In a work of art there should be a natural flow of ideas in a work of art this is called Hyperbaton or Inversion. Anger, fear, jealousy, will spoil the real flow of feelings .Art will only be perfect when it becomes a part of nature. By this way the writer can easily control the mind of the reader. According to Longinus periphrasis “often harmonizes with the direct expression of an inelegant, but pleasantly tempered.” This is very well illustrated by Plato at the beginning of his ‘Funeral Oration’ “we have done what gives them the tribute that is their due, and having gained this, they proceed along their appointed path…” and Xenophon “you regard toil as the guide to a life of pleasure “.
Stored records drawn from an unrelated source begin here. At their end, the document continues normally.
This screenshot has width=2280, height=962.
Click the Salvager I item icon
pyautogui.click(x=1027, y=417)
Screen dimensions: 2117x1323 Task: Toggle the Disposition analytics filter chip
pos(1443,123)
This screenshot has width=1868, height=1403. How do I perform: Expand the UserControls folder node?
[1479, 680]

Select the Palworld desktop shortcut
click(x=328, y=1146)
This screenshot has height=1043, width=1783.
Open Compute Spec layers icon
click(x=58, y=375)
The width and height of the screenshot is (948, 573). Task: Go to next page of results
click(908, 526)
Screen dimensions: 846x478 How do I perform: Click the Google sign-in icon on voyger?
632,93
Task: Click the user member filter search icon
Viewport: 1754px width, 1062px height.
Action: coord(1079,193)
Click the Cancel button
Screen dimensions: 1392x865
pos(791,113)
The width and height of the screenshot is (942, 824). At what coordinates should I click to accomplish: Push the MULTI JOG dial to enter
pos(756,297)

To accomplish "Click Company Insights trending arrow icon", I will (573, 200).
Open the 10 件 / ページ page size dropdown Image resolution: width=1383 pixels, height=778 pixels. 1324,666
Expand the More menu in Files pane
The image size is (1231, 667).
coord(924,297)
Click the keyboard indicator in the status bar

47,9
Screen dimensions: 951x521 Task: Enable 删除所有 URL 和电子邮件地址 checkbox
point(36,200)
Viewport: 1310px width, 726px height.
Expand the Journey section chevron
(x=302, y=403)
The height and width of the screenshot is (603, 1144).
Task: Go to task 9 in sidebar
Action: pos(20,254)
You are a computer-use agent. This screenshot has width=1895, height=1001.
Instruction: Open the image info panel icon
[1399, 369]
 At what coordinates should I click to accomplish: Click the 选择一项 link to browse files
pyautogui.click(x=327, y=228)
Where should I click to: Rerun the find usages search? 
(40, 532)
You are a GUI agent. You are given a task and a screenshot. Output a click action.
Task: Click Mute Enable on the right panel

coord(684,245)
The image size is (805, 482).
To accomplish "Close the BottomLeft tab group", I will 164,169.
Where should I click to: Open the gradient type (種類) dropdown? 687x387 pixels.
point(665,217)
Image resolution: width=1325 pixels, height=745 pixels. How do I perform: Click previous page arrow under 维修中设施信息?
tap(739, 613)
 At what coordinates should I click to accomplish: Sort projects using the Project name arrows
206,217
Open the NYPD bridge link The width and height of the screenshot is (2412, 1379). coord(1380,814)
Longinus compares periphrasis to the sweetness of music. But the danger of it is, it quickly leaves the attraction and becomes empty. Diction is the most expensive in language. If you do not use the language effectively it will be like a child wearing a big tragic mask. Proper diction should consist of grandeur, beauty, mellowness, weight, force, power and any other worthy quality. Longinus feels using homely terms are far more expressive than elegant diction. Familiar language is extremely vivid mush the same to be said of Herodotus’ expressions “Cleomenes in his madness cut his own flesh in strips ” and “stomaching things ” may be quite vulgar but their expressiveness saves them from actually being vulgar.
There should be an appropriate number of metaphors at least two or more metaphors should be brought out in a paragraph. The most appropriate occasion is when emotions “come pouring our like a torrent”. He criticizes Plato for using many metaphors in “Laws”. “The timely expression of violent emotions, together with true sublimity, is the appropriate antidote for the number and boldness of metaphors “is Longinus advice on metaphors. The one who is keen on language and other devices is sure to make mistakes but the one with rich ideas is a little neglectful of poetic and structural just like a millionaire who is neglecting some of his property. He finds this fault in Homer and calls it superiority of flawed sublimity. These are few of Longinus’ recommendation to have sublimity in a work of art.
According to an internet source “Longinus seems to fit squarely into the critical school described by T.S. Eliot”s “Tradition and the Individual Talent.” He recommends, as a way to the sublime, “the imitation and emulation of previous great poets and writers” a move which puts him more clearly into alignment with the Aristotelian view of poetry as an object-in-itself than to the Platonic view of poetry–and any other “mimetic” art–as 3x removed from reality. He treats poetry as an agonistic process–anticipating Bloom”s anxiety of influence–speaking of Plato struggling “with Homer for the primacy.” The poet, in evaluating his work, should ask “How would Homer and the other greats have expressed this or that matter? What would they think of my work? How will succeeding ages view my work?